*RECORDS FOR PROCESSING:*
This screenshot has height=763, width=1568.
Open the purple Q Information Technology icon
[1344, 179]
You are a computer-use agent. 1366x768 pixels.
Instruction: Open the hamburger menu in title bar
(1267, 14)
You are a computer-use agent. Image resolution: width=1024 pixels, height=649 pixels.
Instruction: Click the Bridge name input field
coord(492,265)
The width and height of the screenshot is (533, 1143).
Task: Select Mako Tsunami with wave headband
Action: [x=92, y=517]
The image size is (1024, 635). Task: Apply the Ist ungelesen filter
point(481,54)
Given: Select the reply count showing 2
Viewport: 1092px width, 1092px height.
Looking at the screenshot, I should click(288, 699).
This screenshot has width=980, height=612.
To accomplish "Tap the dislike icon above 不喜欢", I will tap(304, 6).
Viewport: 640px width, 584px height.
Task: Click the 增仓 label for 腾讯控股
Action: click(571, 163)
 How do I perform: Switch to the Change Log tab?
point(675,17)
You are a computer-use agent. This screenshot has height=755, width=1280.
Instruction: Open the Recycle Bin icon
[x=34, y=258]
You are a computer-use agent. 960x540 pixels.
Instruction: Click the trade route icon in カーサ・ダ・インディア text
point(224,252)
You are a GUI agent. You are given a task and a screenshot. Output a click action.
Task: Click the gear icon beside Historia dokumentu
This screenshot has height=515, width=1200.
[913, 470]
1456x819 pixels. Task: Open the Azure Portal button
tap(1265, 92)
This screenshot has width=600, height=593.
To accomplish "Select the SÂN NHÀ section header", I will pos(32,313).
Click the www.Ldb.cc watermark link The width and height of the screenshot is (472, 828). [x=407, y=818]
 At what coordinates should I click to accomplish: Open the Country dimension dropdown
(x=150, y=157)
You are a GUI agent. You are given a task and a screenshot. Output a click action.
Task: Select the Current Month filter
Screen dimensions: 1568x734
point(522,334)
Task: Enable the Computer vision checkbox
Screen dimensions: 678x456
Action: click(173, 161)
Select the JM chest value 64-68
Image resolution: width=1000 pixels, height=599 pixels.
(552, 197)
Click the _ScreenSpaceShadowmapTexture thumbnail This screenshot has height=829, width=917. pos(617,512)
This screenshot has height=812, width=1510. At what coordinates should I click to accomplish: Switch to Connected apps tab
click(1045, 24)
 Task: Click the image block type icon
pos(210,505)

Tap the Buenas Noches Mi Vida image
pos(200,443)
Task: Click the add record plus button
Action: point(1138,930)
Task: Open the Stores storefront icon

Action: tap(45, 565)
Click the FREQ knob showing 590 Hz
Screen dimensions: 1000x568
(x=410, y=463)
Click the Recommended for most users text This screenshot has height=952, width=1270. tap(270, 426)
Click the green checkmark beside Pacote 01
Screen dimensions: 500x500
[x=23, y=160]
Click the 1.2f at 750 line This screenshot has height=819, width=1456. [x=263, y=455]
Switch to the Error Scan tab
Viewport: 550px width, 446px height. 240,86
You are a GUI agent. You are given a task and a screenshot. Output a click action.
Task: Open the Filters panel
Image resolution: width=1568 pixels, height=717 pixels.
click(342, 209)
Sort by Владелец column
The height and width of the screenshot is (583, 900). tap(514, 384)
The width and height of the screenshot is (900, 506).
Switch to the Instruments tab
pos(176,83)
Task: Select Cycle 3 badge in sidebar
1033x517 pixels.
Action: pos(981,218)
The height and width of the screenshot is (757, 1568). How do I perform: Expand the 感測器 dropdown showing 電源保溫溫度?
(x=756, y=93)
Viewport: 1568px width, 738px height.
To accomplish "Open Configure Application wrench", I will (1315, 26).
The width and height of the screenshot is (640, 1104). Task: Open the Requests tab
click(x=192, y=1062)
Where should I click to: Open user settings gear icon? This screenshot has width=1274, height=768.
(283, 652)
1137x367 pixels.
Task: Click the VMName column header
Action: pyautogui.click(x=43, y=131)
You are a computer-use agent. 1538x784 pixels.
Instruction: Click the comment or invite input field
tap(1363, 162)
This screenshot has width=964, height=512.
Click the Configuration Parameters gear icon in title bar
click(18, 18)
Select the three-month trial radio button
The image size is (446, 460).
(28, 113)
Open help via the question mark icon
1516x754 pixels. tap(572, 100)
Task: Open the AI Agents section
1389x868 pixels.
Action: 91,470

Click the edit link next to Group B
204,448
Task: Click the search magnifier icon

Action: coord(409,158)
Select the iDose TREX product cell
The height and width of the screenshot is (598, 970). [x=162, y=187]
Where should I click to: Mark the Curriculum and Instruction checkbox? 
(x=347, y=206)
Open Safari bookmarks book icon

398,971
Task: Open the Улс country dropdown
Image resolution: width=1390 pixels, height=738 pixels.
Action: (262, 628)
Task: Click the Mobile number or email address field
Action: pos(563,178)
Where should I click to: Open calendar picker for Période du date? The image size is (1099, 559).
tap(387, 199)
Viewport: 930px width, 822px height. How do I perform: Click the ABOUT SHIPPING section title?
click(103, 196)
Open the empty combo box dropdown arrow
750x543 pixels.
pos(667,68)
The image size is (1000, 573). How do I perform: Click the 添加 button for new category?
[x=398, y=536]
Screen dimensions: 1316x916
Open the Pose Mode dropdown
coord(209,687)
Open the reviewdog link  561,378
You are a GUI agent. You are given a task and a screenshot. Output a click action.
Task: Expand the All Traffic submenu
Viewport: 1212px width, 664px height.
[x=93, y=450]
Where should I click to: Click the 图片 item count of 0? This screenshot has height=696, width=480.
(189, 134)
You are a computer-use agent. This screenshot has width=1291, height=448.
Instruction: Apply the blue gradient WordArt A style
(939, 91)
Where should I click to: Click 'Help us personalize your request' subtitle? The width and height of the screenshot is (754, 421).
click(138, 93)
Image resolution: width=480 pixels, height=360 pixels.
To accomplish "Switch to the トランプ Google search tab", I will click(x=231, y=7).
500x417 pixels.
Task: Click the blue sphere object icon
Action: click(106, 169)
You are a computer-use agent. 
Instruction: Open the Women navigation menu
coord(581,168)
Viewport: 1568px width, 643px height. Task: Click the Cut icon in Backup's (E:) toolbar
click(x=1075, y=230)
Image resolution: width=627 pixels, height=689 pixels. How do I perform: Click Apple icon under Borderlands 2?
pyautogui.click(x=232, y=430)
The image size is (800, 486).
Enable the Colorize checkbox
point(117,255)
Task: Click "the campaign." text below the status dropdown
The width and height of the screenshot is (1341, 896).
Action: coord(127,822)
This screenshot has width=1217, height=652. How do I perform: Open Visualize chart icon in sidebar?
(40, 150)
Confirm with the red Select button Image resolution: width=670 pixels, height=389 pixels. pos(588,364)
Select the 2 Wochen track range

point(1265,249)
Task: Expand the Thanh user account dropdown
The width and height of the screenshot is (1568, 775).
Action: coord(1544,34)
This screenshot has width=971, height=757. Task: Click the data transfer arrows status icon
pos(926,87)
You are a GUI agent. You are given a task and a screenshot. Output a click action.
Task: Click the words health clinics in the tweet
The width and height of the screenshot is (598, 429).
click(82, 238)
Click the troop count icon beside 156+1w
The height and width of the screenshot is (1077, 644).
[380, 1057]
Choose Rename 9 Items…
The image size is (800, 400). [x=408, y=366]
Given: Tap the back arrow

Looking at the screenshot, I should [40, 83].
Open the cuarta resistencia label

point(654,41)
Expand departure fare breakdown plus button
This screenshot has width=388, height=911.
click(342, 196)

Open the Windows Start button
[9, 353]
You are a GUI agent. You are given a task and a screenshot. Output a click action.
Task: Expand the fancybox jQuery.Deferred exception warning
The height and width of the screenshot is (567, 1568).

*TASK:* Each record has to be given again exactly as written.

*WRITTEN SOLUTION:*
This screenshot has height=763, width=1568.
Open the purple Q Information Technology icon
[1344, 179]
You are a computer-use agent. 1366x768 pixels.
Instruction: Open the hamburger menu in title bar
(1267, 14)
You are a computer-use agent. Image resolution: width=1024 pixels, height=649 pixels.
Instruction: Click the Bridge name input field
coord(492,265)
The width and height of the screenshot is (533, 1143).
Task: Select Mako Tsunami with wave headband
Action: [x=92, y=517]
The image size is (1024, 635). Task: Apply the Ist ungelesen filter
point(481,54)
Given: Select the reply count showing 2
Viewport: 1092px width, 1092px height.
Looking at the screenshot, I should click(288, 699).
This screenshot has width=980, height=612.
To accomplish "Tap the dislike icon above 不喜欢", I will tap(304, 6).
Viewport: 640px width, 584px height.
Task: Click the 增仓 label for 腾讯控股
Action: click(571, 163)
 How do I perform: Switch to the Change Log tab?
point(675,17)
You are a computer-use agent. This screenshot has height=755, width=1280.
Instruction: Open the Recycle Bin icon
[x=34, y=258]
You are a computer-use agent. 960x540 pixels.
Instruction: Click the trade route icon in カーサ・ダ・インディア text
point(224,252)
You are a GUI agent. You are given a task and a screenshot. Output a click action.
Task: Click the gear icon beside Historia dokumentu
This screenshot has height=515, width=1200.
[913, 470]
1456x819 pixels. Task: Open the Azure Portal button
tap(1265, 92)
This screenshot has width=600, height=593.
To accomplish "Select the SÂN NHÀ section header", I will pos(32,313).
Click the www.Ldb.cc watermark link The width and height of the screenshot is (472, 828). [x=407, y=818]
 At what coordinates should I click to accomplish: Open the Country dimension dropdown
(x=150, y=157)
You are a GUI agent. You are given a task and a screenshot. Output a click action.
Task: Select the Current Month filter
Screen dimensions: 1568x734
point(522,334)
Task: Enable the Computer vision checkbox
Screen dimensions: 678x456
Action: click(173, 161)
Select the JM chest value 64-68
Image resolution: width=1000 pixels, height=599 pixels.
(552, 197)
Click the _ScreenSpaceShadowmapTexture thumbnail This screenshot has height=829, width=917. pos(617,512)
This screenshot has height=812, width=1510. At what coordinates should I click to accomplish: Switch to Connected apps tab
click(1045, 24)
 Task: Click the image block type icon
pos(210,505)

Tap the Buenas Noches Mi Vida image
pos(200,443)
Task: Click the add record plus button
Action: point(1138,930)
Task: Open the Stores storefront icon

Action: tap(45, 565)
Click the FREQ knob showing 590 Hz
Screen dimensions: 1000x568
(x=410, y=463)
Click the Recommended for most users text This screenshot has height=952, width=1270. tap(270, 426)
Click the green checkmark beside Pacote 01
Screen dimensions: 500x500
[x=23, y=160]
Click the 1.2f at 750 line This screenshot has height=819, width=1456. [x=263, y=455]
Switch to the Error Scan tab
Viewport: 550px width, 446px height. 240,86
You are a GUI agent. You are given a task and a screenshot. Output a click action.
Task: Open the Filters panel
Image resolution: width=1568 pixels, height=717 pixels.
click(342, 209)
Sort by Владелец column
The height and width of the screenshot is (583, 900). tap(514, 384)
The width and height of the screenshot is (900, 506).
Switch to the Instruments tab
pos(176,83)
Task: Select Cycle 3 badge in sidebar
1033x517 pixels.
Action: pos(981,218)
The height and width of the screenshot is (757, 1568). How do I perform: Expand the 感測器 dropdown showing 電源保溫溫度?
(x=756, y=93)
Viewport: 1568px width, 738px height.
To accomplish "Open Configure Application wrench", I will (1315, 26).
The width and height of the screenshot is (640, 1104). Task: Open the Requests tab
click(x=192, y=1062)
Where should I click to: Open user settings gear icon? This screenshot has width=1274, height=768.
(283, 652)
1137x367 pixels.
Task: Click the VMName column header
Action: pyautogui.click(x=43, y=131)
You are a computer-use agent. 1538x784 pixels.
Instruction: Click the comment or invite input field
tap(1363, 162)
This screenshot has width=964, height=512.
Click the Configuration Parameters gear icon in title bar
click(18, 18)
Select the three-month trial radio button
The image size is (446, 460).
(28, 113)
Open help via the question mark icon
1516x754 pixels. tap(572, 100)
Task: Open the AI Agents section
1389x868 pixels.
Action: 91,470

Click the edit link next to Group B
204,448
Task: Click the search magnifier icon

Action: coord(409,158)
Select the iDose TREX product cell
The height and width of the screenshot is (598, 970). [x=162, y=187]
Where should I click to: Mark the Curriculum and Instruction checkbox? 
(x=347, y=206)
Open Safari bookmarks book icon

398,971
Task: Open the Улс country dropdown
Image resolution: width=1390 pixels, height=738 pixels.
Action: (262, 628)
Task: Click the Mobile number or email address field
Action: pos(563,178)
Where should I click to: Open calendar picker for Période du date? The image size is (1099, 559).
tap(387, 199)
Viewport: 930px width, 822px height. How do I perform: Click the ABOUT SHIPPING section title?
click(103, 196)
Open the empty combo box dropdown arrow
750x543 pixels.
pos(667,68)
The image size is (1000, 573). How do I perform: Click the 添加 button for new category?
[x=398, y=536]
Screen dimensions: 1316x916
Open the Pose Mode dropdown
coord(209,687)
Open the reviewdog link  561,378
You are a GUI agent. You are given a task and a screenshot. Output a click action.
Task: Expand the All Traffic submenu
Viewport: 1212px width, 664px height.
[x=93, y=450]
Where should I click to: Click the 图片 item count of 0? This screenshot has height=696, width=480.
(189, 134)
You are a computer-use agent. This screenshot has width=1291, height=448.
Instruction: Apply the blue gradient WordArt A style
(939, 91)
Where should I click to: Click 'Help us personalize your request' subtitle? The width and height of the screenshot is (754, 421).
click(138, 93)
Image resolution: width=480 pixels, height=360 pixels.
To accomplish "Switch to the トランプ Google search tab", I will click(x=231, y=7).
500x417 pixels.
Task: Click the blue sphere object icon
Action: click(106, 169)
You are a computer-use agent. 
Instruction: Open the Women navigation menu
coord(581,168)
Viewport: 1568px width, 643px height. Task: Click the Cut icon in Backup's (E:) toolbar
click(x=1075, y=230)
Image resolution: width=627 pixels, height=689 pixels. How do I perform: Click Apple icon under Borderlands 2?
pyautogui.click(x=232, y=430)
The image size is (800, 486).
Enable the Colorize checkbox
point(117,255)
Task: Click "the campaign." text below the status dropdown
The width and height of the screenshot is (1341, 896).
Action: coord(127,822)
This screenshot has width=1217, height=652. How do I perform: Open Visualize chart icon in sidebar?
(40, 150)
Confirm with the red Select button Image resolution: width=670 pixels, height=389 pixels. pos(588,364)
Select the 2 Wochen track range

point(1265,249)
Task: Expand the Thanh user account dropdown
The width and height of the screenshot is (1568, 775).
Action: coord(1544,34)
This screenshot has width=971, height=757. Task: Click the data transfer arrows status icon
pos(926,87)
You are a GUI agent. You are given a task and a screenshot. Output a click action.
Task: Click the words health clinics in the tweet
The width and height of the screenshot is (598, 429).
click(82, 238)
Click the troop count icon beside 156+1w
The height and width of the screenshot is (1077, 644).
[380, 1057]
Choose Rename 9 Items…
The image size is (800, 400). [x=408, y=366]
Given: Tap the back arrow

Looking at the screenshot, I should [40, 83].
Open the cuarta resistencia label

point(654,41)
Expand departure fare breakdown plus button
This screenshot has width=388, height=911.
click(342, 196)

Open the Windows Start button
[9, 353]
You are a GUI agent. You are given a task and a screenshot. Output a click action.
Task: Expand the fancybox jQuery.Deferred exception warning
The height and width of the screenshot is (567, 1568).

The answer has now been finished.